[The input]
▼

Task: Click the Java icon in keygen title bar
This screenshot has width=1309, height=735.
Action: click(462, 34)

▲
▼

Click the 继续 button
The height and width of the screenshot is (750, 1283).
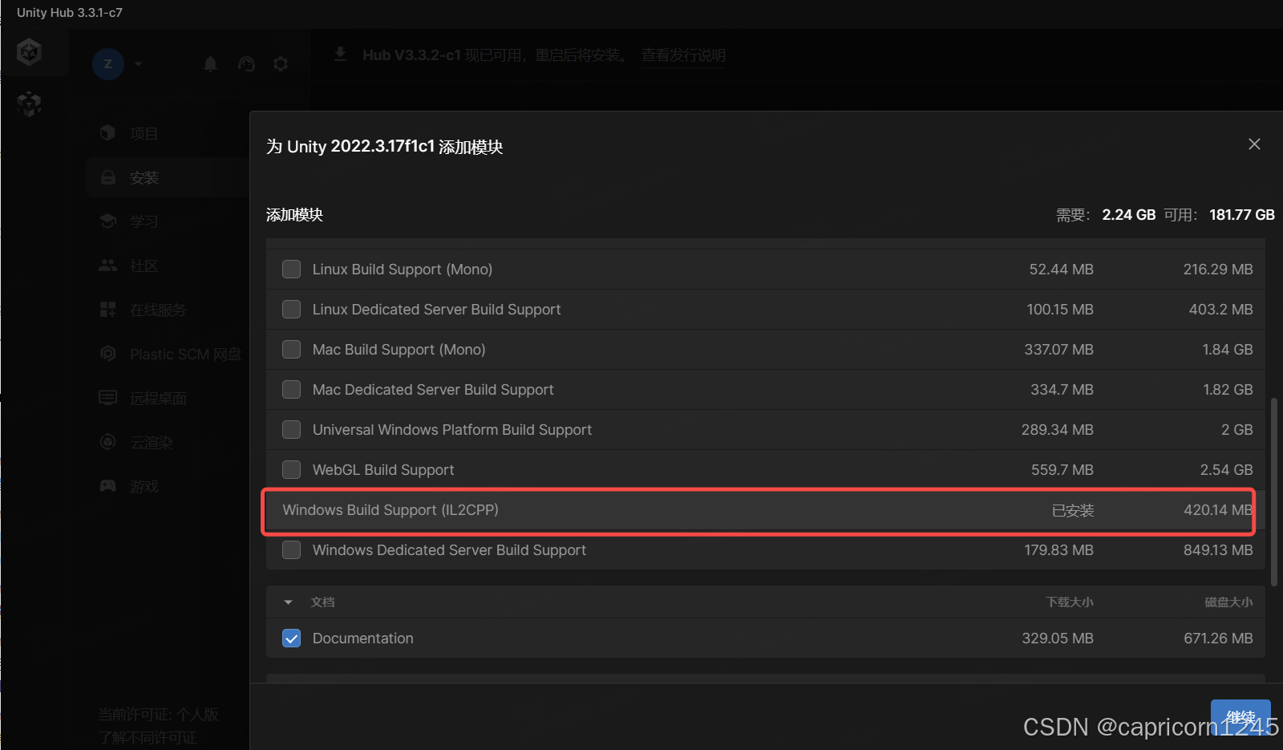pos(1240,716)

▲
▼

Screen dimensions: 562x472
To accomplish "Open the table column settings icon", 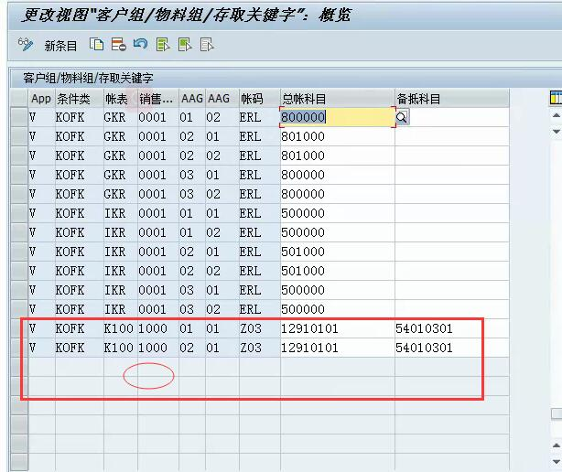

▲

[Exercise requirements] What you return from the records above should be exactly everything from the line with "Screen dimensions: 562x472" down to the line with "the table column", both kept, and no pictures.

[Exercise response]
Screen dimensions: 562x472
To accomplish "Open the table column settings icon", 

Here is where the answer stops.